~ 1. Comète ~
2022, 《 Viens Avec Moi 》
Mikhailo Boskovich :
Un voile de fumée s'élève sous mes yeux embués. Le joint entre les lèvres, une bouteille de vodka à mes pieds, mon esprit vacille, suis-je encore en vie ? J'ai tenté de m'envoler, les bras tendus vers l'inconnu. J'ai chuté, ou pas, j'ai heurté le pare-brise. Mon âme n'en a pas pâti mais mon corps est en lambeaux. En morceaux, éparses blessures, je souffre mais j'ignore si mon cœur pleure. La haine glisse dans mes veines, une rancœur viscérale, une rage latente qui souhaite hurler dans le silence de mes nuits.
Sa nuit est éternelle.
Maman, les sombres réminiscences s'éveillent quand, lors de mes insomnies, ton image m'écorche. Tes mots venimeux résonnent encore, pourtant, ton cœur bat grâce à une machine. Comment est-ce possible ?
Entre les lames du volet de ma chambre d'hôpital, j'ai observé les méandres d'une vie fatiguée. Les relents d'un amour passé – telles les couleurs effacées d'une photo épuisée – me venaient à l'esprit. Étais-je un fils abominable pour mériter tant de cruauté ? Tes paumes claquent encore, le ceinturon marbre ma peau même dans mes cauchemars ; ébauches d'une existence empoisonnée.
Les larmes ont laissé des sillons salés sur mes joues ensanglantées, mes cris retentissent lorsque mes lèvres restent scellées.
Dans un manoir, le calme règne, tout comme l'hypocrisie. Les sourires sont factices et la joie sanglote ses éclats de rires fracturés. Les échos de la douleur se réverbèrent contre les murs démesurément hauts de cette luxueuse demeure. Les âmes errent, sans bruit, dans les couloirs infinis, mais ne se rencontrent que lorsque vient la pluie. La solitude, reine de désolation, guide notre avancée sur un sentier tortueux. Les épines de ces roses harassées éraflent ma peau, jusqu'à entamer ma chair calcinée. Leurs regards me cherchent mais ne me trouvent jamais. J'ai cessé d'exister. Tel un courant d'air glacé dans une maison oubliée, je vis de peine et de haine.
J'avale une gorgée de mon breuvage, la brûlure de l'alcool me fait grimacer, moi qui pensais être anesthésié. Le carton du joint me brûle les doigts, entre les volutes de fumée, l'averse se déverse.
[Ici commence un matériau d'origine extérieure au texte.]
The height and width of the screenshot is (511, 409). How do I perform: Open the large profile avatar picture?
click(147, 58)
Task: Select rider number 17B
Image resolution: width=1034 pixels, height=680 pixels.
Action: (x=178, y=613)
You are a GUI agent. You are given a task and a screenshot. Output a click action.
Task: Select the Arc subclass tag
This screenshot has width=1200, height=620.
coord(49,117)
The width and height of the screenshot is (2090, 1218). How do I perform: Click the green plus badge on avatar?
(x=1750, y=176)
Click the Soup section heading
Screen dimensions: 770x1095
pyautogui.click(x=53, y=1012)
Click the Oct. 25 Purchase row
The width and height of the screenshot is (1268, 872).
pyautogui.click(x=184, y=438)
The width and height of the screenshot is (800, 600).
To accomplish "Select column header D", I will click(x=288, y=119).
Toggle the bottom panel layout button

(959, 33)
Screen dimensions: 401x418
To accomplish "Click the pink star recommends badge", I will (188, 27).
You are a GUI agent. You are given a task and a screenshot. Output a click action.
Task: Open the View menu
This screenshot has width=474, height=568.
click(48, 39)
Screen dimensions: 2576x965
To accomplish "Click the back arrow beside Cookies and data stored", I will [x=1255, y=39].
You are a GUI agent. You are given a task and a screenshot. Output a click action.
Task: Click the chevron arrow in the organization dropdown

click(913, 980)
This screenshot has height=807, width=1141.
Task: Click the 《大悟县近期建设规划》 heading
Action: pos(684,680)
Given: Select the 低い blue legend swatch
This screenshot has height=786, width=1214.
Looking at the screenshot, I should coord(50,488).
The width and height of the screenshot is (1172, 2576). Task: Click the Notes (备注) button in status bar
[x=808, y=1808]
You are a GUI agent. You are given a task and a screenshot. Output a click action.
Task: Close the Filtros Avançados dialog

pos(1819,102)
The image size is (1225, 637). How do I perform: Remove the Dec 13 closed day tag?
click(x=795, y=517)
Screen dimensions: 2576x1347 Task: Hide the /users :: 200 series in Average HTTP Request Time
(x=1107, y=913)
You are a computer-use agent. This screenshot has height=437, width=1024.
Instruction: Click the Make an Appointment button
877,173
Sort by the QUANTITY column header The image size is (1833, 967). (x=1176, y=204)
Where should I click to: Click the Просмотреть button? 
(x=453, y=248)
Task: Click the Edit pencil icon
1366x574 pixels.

Le regard vers le ciel, j'admire un nuage aux reflets irisés.
Sur les bancs de l'hôpital, mon regard a croisé le sien. Un être volatile et mystérieux. Dans ses yeux, j'ai lu toutes les peines du monde jusqu'à en égarer les miennes.
J'ai tenté de m'envoler, les bras tendus vers l'inconnu. J'ai heurté le pare-brise, puis j'ai chuté bien après. Je suis tombé sous le charme d'une âme torturée.
Maman, l'amour m'a frappé, je l'ai adoré dès que nos esprits se sont liés. C'était un matin d'octobre, sur un banc dans le parc de cette clinique dans laquelle tu m'as enfermé.
Telle une comète esseulée, mon cœur est gelé. J'erre dans un univers sans couleur où ne demeurent que mes pensées vagabondes. J'aime un nuage à la beauté tourmentée.